## begin
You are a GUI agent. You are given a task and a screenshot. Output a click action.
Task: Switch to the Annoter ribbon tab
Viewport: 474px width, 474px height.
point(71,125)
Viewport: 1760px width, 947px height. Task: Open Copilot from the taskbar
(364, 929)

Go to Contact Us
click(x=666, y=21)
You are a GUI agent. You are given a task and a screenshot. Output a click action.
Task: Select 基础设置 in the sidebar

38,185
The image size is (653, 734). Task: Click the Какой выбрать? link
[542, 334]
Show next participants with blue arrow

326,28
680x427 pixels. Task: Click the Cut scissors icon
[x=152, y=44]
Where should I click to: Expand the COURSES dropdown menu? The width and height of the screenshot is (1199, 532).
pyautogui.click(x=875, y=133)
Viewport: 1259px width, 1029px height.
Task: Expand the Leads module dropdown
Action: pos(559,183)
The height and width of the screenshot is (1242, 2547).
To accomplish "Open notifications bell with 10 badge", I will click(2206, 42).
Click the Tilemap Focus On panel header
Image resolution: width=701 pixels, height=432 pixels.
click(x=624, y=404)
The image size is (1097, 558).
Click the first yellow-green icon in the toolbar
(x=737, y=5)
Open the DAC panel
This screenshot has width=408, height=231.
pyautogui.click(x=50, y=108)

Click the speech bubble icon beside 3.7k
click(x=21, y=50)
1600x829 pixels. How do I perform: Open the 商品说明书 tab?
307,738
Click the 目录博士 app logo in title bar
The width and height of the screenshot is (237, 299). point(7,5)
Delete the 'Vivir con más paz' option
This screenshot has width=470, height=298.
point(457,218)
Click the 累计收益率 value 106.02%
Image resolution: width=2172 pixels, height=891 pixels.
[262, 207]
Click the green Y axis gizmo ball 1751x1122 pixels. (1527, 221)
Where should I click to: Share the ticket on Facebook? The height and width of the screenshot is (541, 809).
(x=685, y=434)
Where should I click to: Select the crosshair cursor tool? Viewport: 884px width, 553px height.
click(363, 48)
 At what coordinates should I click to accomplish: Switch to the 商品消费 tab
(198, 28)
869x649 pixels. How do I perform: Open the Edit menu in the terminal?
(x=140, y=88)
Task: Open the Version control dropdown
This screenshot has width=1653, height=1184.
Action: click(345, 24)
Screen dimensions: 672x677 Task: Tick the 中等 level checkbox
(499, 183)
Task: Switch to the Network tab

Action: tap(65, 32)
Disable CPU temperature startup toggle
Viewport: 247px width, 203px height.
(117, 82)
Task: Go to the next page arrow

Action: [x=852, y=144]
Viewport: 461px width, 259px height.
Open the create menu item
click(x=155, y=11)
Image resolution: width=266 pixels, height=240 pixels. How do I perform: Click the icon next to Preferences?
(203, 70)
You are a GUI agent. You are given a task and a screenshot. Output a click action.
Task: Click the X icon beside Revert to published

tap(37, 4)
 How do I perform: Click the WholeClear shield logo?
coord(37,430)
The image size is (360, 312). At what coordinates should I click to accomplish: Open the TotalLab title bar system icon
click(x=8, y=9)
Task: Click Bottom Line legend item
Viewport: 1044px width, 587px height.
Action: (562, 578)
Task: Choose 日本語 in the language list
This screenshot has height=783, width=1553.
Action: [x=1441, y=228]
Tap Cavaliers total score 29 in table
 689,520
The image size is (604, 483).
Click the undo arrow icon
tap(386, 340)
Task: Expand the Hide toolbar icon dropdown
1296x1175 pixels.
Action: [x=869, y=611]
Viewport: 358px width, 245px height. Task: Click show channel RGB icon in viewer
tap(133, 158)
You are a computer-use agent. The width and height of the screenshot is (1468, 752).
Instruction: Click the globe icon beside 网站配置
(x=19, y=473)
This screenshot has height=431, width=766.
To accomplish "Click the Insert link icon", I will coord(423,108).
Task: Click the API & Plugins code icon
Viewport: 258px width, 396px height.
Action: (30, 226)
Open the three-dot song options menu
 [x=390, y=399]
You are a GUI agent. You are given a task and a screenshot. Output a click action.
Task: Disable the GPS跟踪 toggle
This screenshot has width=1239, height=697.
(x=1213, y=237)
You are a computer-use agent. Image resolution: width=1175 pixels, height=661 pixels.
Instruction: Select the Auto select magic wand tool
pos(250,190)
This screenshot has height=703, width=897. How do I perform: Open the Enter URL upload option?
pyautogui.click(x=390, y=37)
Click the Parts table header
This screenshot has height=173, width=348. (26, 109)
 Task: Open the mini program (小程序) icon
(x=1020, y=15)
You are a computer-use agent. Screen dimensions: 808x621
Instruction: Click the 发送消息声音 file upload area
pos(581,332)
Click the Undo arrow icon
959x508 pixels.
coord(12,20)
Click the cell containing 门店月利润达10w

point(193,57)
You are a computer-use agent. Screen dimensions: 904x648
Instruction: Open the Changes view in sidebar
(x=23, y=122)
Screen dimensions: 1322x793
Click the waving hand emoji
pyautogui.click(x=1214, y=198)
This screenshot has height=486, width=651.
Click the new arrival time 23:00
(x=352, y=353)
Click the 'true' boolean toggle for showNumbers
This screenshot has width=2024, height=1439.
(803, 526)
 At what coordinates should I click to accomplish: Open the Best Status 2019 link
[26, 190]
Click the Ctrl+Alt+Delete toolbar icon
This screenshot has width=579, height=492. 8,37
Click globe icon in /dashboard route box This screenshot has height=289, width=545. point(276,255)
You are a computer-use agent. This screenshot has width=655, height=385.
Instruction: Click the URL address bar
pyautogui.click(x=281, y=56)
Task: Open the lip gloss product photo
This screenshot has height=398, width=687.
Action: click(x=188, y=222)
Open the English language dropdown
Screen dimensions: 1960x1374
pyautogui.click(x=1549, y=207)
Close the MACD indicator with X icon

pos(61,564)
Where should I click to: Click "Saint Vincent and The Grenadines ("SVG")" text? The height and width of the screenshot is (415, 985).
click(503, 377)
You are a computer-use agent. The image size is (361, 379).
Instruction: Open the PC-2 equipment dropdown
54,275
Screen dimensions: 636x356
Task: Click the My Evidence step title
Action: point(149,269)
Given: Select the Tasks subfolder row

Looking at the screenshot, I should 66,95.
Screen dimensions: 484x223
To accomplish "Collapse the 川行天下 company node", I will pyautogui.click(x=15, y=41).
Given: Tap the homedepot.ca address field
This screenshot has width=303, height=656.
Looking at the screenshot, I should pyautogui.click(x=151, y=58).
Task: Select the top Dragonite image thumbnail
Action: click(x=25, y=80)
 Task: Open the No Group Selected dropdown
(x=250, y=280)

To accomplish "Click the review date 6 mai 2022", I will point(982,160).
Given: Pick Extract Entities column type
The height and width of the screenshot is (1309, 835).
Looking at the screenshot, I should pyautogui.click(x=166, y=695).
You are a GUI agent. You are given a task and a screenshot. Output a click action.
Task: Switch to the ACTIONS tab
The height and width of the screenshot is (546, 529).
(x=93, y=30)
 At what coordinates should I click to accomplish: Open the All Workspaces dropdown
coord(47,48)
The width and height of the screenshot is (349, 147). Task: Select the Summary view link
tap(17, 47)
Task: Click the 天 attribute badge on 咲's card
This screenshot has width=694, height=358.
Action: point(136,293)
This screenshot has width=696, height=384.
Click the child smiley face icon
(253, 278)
## end
> **Instructions to follow**:
Transcribe the lines verbatim, beginning at the line that contains "Where should I click to: Share" and stopping after the line that contains "click(x=8, y=9)".

> **Answer for the task**:
Where should I click to: Share the ticket on Facebook? The height and width of the screenshot is (541, 809).
(x=685, y=434)
Where should I click to: Select the crosshair cursor tool? Viewport: 884px width, 553px height.
click(363, 48)
 At what coordinates should I click to accomplish: Switch to the 商品消费 tab
(198, 28)
869x649 pixels. How do I perform: Open the Edit menu in the terminal?
(x=140, y=88)
Task: Open the Version control dropdown
This screenshot has width=1653, height=1184.
Action: click(345, 24)
Screen dimensions: 672x677 Task: Tick the 中等 level checkbox
(499, 183)
Task: Switch to the Network tab

Action: tap(65, 32)
Disable CPU temperature startup toggle
Viewport: 247px width, 203px height.
(117, 82)
Task: Go to the next page arrow

Action: [x=852, y=144]
Viewport: 461px width, 259px height.
Open the create menu item
click(x=155, y=11)
Image resolution: width=266 pixels, height=240 pixels. How do I perform: Click the icon next to Preferences?
(203, 70)
You are a GUI agent. You are given a task and a screenshot. Output a click action.
Task: Click the X icon beside Revert to published

tap(37, 4)
 How do I perform: Click the WholeClear shield logo?
coord(37,430)
The image size is (360, 312). At what coordinates should I click to accomplish: Open the TotalLab title bar system icon
click(x=8, y=9)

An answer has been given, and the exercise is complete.